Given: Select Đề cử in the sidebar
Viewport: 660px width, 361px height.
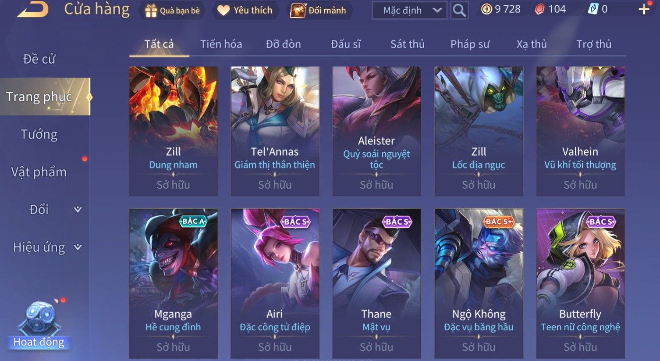Looking at the screenshot, I should 39,59.
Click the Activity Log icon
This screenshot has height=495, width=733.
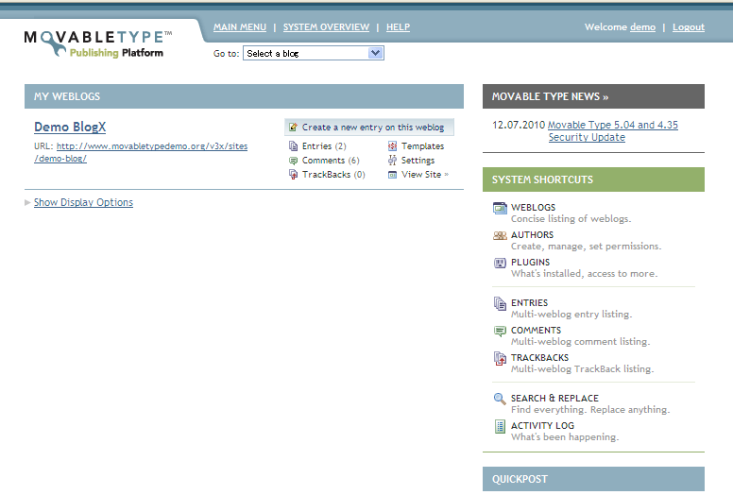click(x=500, y=426)
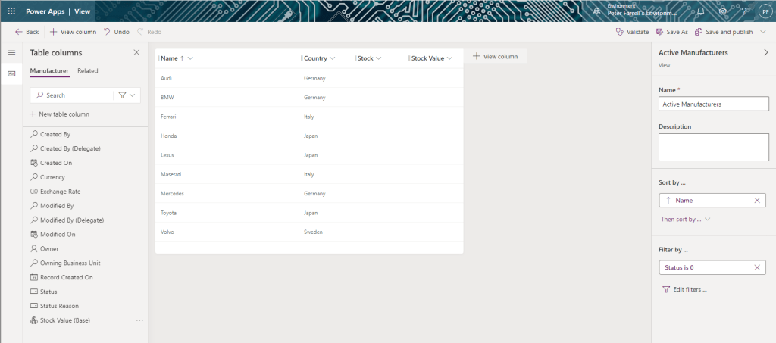Image resolution: width=776 pixels, height=343 pixels.
Task: Open the Save and publish split-button chevron
Action: pyautogui.click(x=762, y=32)
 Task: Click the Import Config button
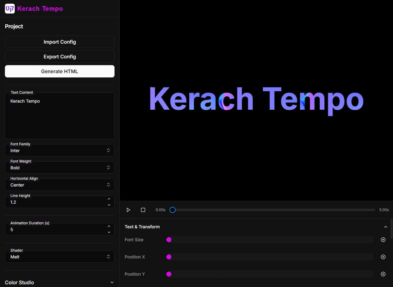coord(60,42)
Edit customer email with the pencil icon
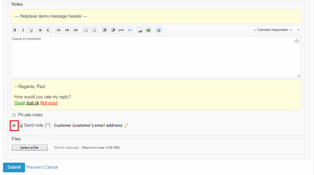The width and height of the screenshot is (314, 175). point(126,126)
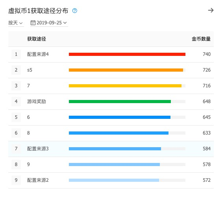This screenshot has width=224, height=207.
Task: Expand the 按天 granularity dropdown
Action: 15,23
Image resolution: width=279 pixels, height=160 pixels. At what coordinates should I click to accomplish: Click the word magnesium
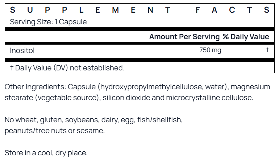(250, 87)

■ ■ ■ ■ ■ ■ ■

__What is required__.
Repeat exactly the lines from the one holding "Task: Click the Import Config button" through the last line of the entries, both included; the pictures do not belong in the copy.

__Solution for this task__.
 Task: Click the Import Config button
coord(60,42)
Edit customer email with the pencil icon
The width and height of the screenshot is (314, 175). point(126,126)
This screenshot has width=224, height=207.
Task: Expand the 按天 granularity dropdown
Action: 15,23
Image resolution: width=279 pixels, height=160 pixels. At what coordinates should I click to accomplish: Click the word magnesium
(250, 87)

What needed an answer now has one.